Problem:
The response must contain every record, repeated exactly.

Provided information:
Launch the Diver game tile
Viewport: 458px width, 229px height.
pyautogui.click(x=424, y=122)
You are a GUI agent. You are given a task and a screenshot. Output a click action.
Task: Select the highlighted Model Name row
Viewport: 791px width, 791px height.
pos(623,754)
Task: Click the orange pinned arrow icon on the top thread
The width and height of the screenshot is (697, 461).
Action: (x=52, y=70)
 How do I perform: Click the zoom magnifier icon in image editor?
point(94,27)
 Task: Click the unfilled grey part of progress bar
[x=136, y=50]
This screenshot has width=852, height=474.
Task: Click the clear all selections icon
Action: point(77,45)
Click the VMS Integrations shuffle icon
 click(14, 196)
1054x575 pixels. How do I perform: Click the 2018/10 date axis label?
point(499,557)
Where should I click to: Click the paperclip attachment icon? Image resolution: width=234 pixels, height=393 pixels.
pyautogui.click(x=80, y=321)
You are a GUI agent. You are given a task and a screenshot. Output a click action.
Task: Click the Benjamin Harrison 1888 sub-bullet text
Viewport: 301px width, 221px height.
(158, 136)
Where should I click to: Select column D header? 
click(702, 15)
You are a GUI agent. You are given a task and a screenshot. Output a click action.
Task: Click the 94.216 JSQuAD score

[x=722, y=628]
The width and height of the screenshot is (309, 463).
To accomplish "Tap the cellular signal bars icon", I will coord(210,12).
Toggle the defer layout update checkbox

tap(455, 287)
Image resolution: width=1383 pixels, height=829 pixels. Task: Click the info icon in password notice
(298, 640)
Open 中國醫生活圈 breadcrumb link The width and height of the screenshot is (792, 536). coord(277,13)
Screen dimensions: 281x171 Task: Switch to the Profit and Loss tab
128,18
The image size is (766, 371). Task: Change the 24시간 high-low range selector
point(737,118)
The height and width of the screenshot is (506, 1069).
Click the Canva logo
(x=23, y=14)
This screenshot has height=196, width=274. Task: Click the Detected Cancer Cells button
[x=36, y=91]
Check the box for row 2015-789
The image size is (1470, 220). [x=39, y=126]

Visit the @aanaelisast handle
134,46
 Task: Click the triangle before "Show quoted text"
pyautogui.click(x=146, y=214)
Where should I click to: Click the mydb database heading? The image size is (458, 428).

The answer:
Launch the Diver game tile
Viewport: 458px width, 229px height.
pyautogui.click(x=424, y=122)
You are a GUI agent. You are given a task and a screenshot. Output a click action.
Task: Select the highlighted Model Name row
Viewport: 791px width, 791px height.
pos(623,754)
Task: Click the orange pinned arrow icon on the top thread
The width and height of the screenshot is (697, 461).
Action: (x=52, y=70)
 How do I perform: Click the zoom magnifier icon in image editor?
point(94,27)
 Task: Click the unfilled grey part of progress bar
[x=136, y=50]
This screenshot has width=852, height=474.
Task: Click the clear all selections icon
Action: point(77,45)
Click the VMS Integrations shuffle icon
 click(14, 196)
1054x575 pixels. How do I perform: Click the 2018/10 date axis label?
point(499,557)
Where should I click to: Click the paperclip attachment icon? Image resolution: width=234 pixels, height=393 pixels.
pyautogui.click(x=80, y=321)
You are a GUI agent. You are given a task and a screenshot. Output a click action.
Task: Click the Benjamin Harrison 1888 sub-bullet text
Viewport: 301px width, 221px height.
(158, 136)
Where should I click to: Select column D header? 
click(702, 15)
You are a GUI agent. You are given a task and a screenshot. Output a click action.
Task: Click the 94.216 JSQuAD score

[x=722, y=628]
The width and height of the screenshot is (309, 463).
To accomplish "Tap the cellular signal bars icon", I will coord(210,12).
Toggle the defer layout update checkbox

tap(455, 287)
Image resolution: width=1383 pixels, height=829 pixels. Task: Click the info icon in password notice
(298, 640)
Open 中國醫生活圈 breadcrumb link The width and height of the screenshot is (792, 536). coord(277,13)
Screen dimensions: 281x171 Task: Switch to the Profit and Loss tab
128,18
The image size is (766, 371). Task: Change the 24시간 high-low range selector
point(737,118)
The height and width of the screenshot is (506, 1069).
Click the Canva logo
(x=23, y=14)
This screenshot has height=196, width=274. Task: Click the Detected Cancer Cells button
[x=36, y=91]
Check the box for row 2015-789
The image size is (1470, 220). [x=39, y=126]

Visit the @aanaelisast handle
134,46
 Task: Click the triangle before "Show quoted text"
pyautogui.click(x=146, y=214)
Where should I click to: Click the mydb database heading? The image size is (458, 428).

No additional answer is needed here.